### TEXT FOR ANALYSIS:
· · · ·

I asked the Sage, "how will our relationship progress at this time?" and got:

41.2.3.5 > 37

I understand line 1 as meaning to be kind with him but not to be too pushy or try to direct things in any particular direction and line 5 sounds very positive. But line 3 confuses me. I am pretty sure there is no 3rd party in this situation. The only person I can think of is a nosy coworker who lives nearby to him and 'spies' on him. This lady is an older lady, married with kids, and I have never gotten the impression that he is in the least bit interested in her.

Is line 3 suggesting that I move on and find someone else, and then I get the benefits of line 5? Or is Line 3 suggesting keep the older woman at bay, (as she has tried meddling and asking a bunch of questions about us). Since we work together, we tried to keep the relationship "hush, hush" and no one suspected anything except this lady.

· · · ·

### DATASET EXTRACT:
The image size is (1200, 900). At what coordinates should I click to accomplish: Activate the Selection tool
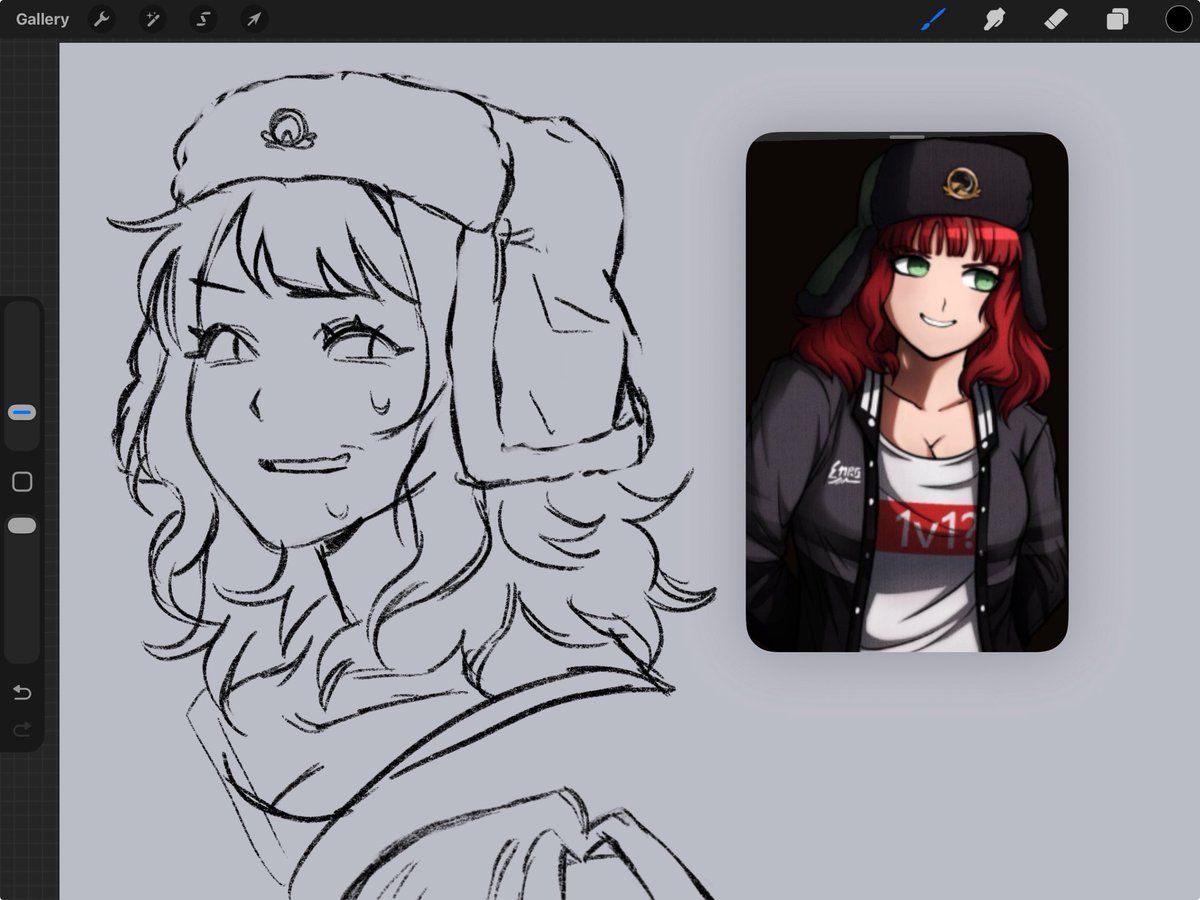click(x=203, y=18)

· · · ·

### EXERCISE 1:
In the post about the relationship reading, who is the only person the writer can think of as a possible third party?
### EXERCISE 2:
Say whether each statement agrees with the post about the relationship reading, answering yes or no and quoting the words of the post that decide it: (a) The writer finds line 5 very positive. (b) The coworker is a young, unmarried woman. (c) Several coworkers suspected the relationship.
### EXERCISE 3:
Carry on the post about the relationship reading, picking up after its last sentence.

### ANSWER AREA 1:
A nosy coworker who lives near him and "spies" on him.

### ANSWER AREA 2:
(a) Yes: "line 5 sounds very positive."
(b) No: "This lady is an older lady, married with kids."
(c) No: "no one suspected anything except this lady."

### ANSWER AREA 3:
Since I was confused I asked "Sage, could you clarify the meaning of 41.3" in this situation? and got:

25.2.3.>1

Line 3 makes it sound like someone is going to come and whisk him away...Does this sound accurate? Or how can this line be interpreted?

Just to confirm, I asked "Sage, can you advice if there is a romantic 3rd party?" and got:

49.1.5.6 > 50

Sounds like the Iching is telling me to settle down lol.


Sorry for the lengthy post....just a bit anxious :(

Any advice or help interpreting these lines would be much appreciated!

Thank you :)

5.2.3.5 > 24 Committment phobia! :)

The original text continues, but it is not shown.